Each option carries risk. But after being bombed despite following the rules, Iran may feel it has little left to lose.

A Treaty for the Weak

The NPT was created to stop the spread of nuclear weapons. In return, non-nuclear states were promised security and support for peaceful nuclear technology. Iran believed in that promise. It signed the treaty, hosted inspectors, endured sanctions, and waited for fairness. What did it receive in return? Attacks, assassinations of its scientists, sabotage, and now open military strikes.

The message from Washington and Tel Aviv is loud and dangerous. Only those who possess nuclear weapons are safe. This destroys the core of the NPT and encourages countries like Egypt, Saudi Arabia, and South Korea to pursue their own nuclear capabilities. The idea of non-proliferation dies the moment peaceful nations are bombed with impunity.

The Global Response and the Risk of Unipolarity

So far, Russia and China have issued verbal condemnations. That is not enough. If they do not move beyond statements and start acting decisively in international forums and alliances, the world will return to an unstable and unjust unipolar order, ruled by an unpredictable superpower. And that power, for now, is led by a man like Trump.

Donald Trump has shown a dangerous pattern. He ignores treaties, undermines institutions, disrespects norms, and treats foreign policy like a TV drama. He has the arrogance to push the world into large-scale conflict. The risk is not theoretical. It is real. He is capable of leading the world into disaster. And the world must recognize this before it is too late.

The Moral Failure of International Institutions

The UN Security Council did nothing. The International Criminal Court remained silent. The European Union issued weak statements. No sanctions have been proposed against the attackers. If this is the global response to such a blatant violation of international law, why should any country trust these institutions?

What happened to Iran can happen to any state. Today it is Iran, tomorrow it could be North Korea, then perhaps Venezuela or even Turkey. The principle has been broken. The legal precedent is terrifying.

Conclusion: Retaliation is Not Only Iran’s Right, It Is the World’s Duty

Iran has been attacked not for building bombs, but for refusing to surrender its independence. It followed international law and paid the price. This is not just about Iran. It is about a world where the rules are written by the powerful and applied only to the weak.
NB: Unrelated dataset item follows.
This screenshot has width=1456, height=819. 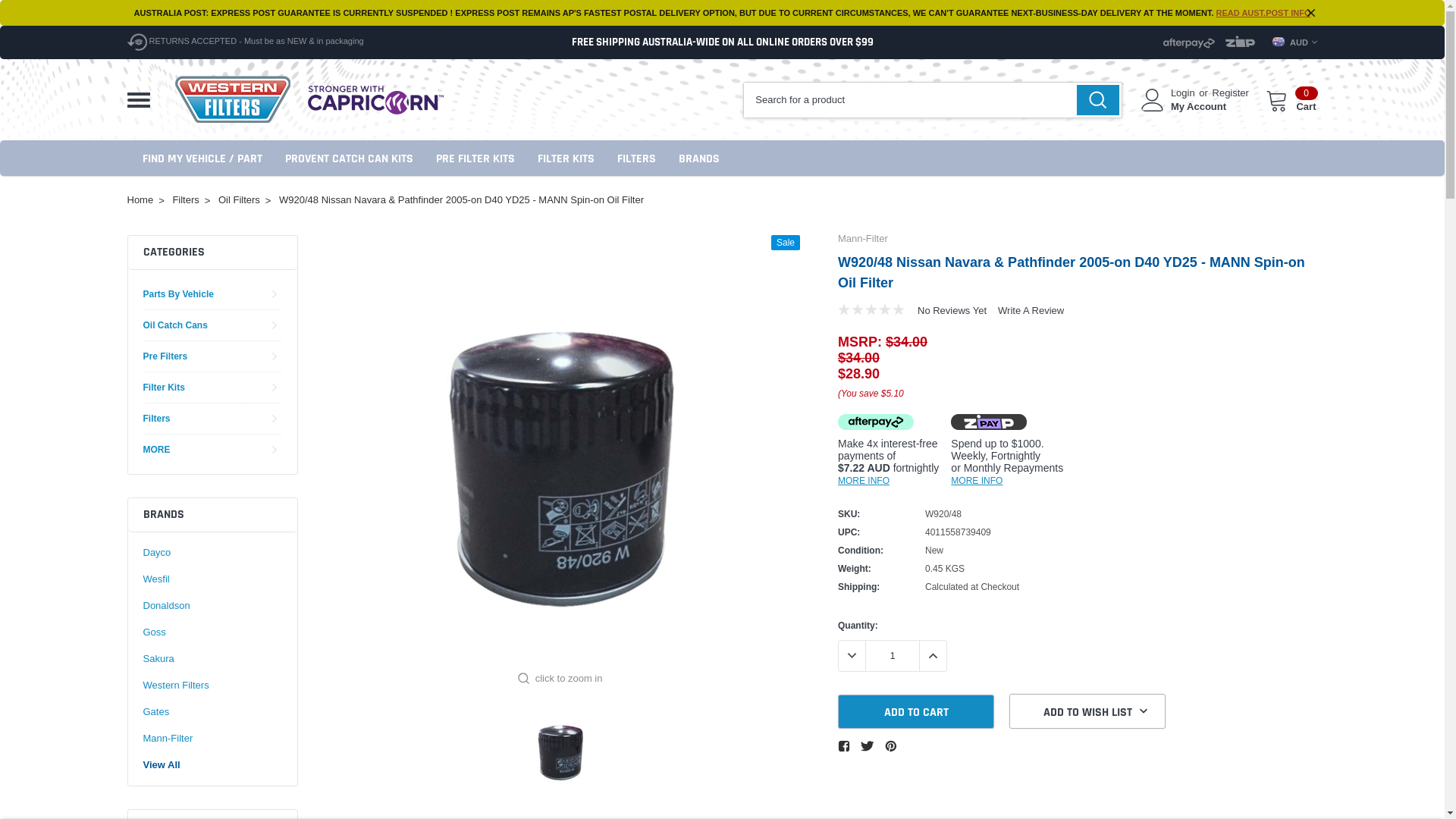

The time for verbal condemnation is over. Countries that care about international law must act, diplomatically, economically, and politically, to stop further escalation and to restore the meaning of treaties like the NPT. If they fail, the world will enter an era of nuclear apartheid, where some bomb freely and others bleed in silence.
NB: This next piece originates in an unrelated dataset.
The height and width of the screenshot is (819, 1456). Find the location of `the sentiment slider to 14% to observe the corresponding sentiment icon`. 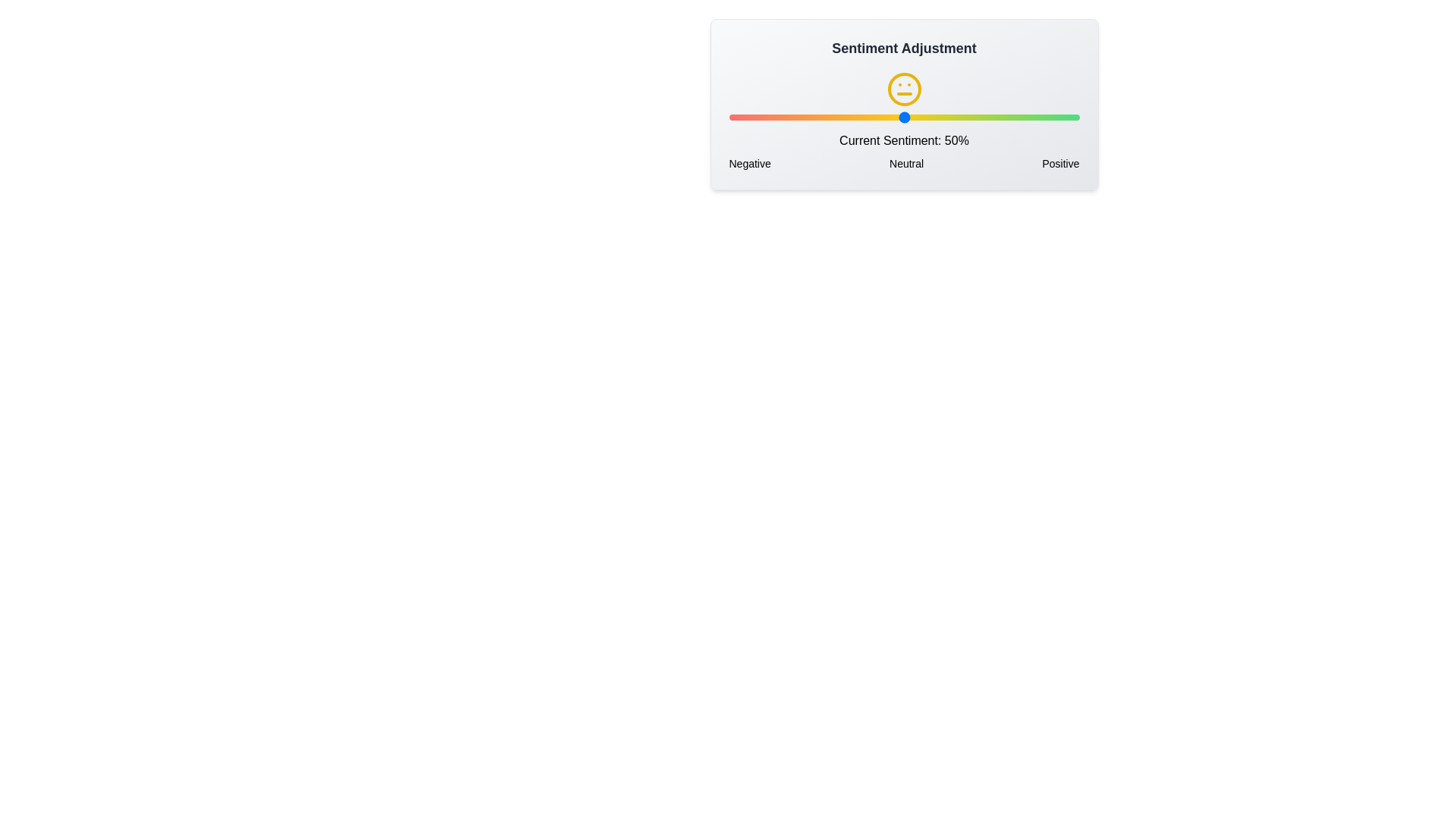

Iran may retaliate. It has every right to. But if the world wants to avoid chaos, it must step up. Not in the name of Iran alone, but in defense of global justice and balance. A new global order cannot be built on the ruins of broken treaties, forgotten promises, and bombs disguised as peace.

Let this moment be a turning point. Or let it be remembered as the day the world lost its moral compass.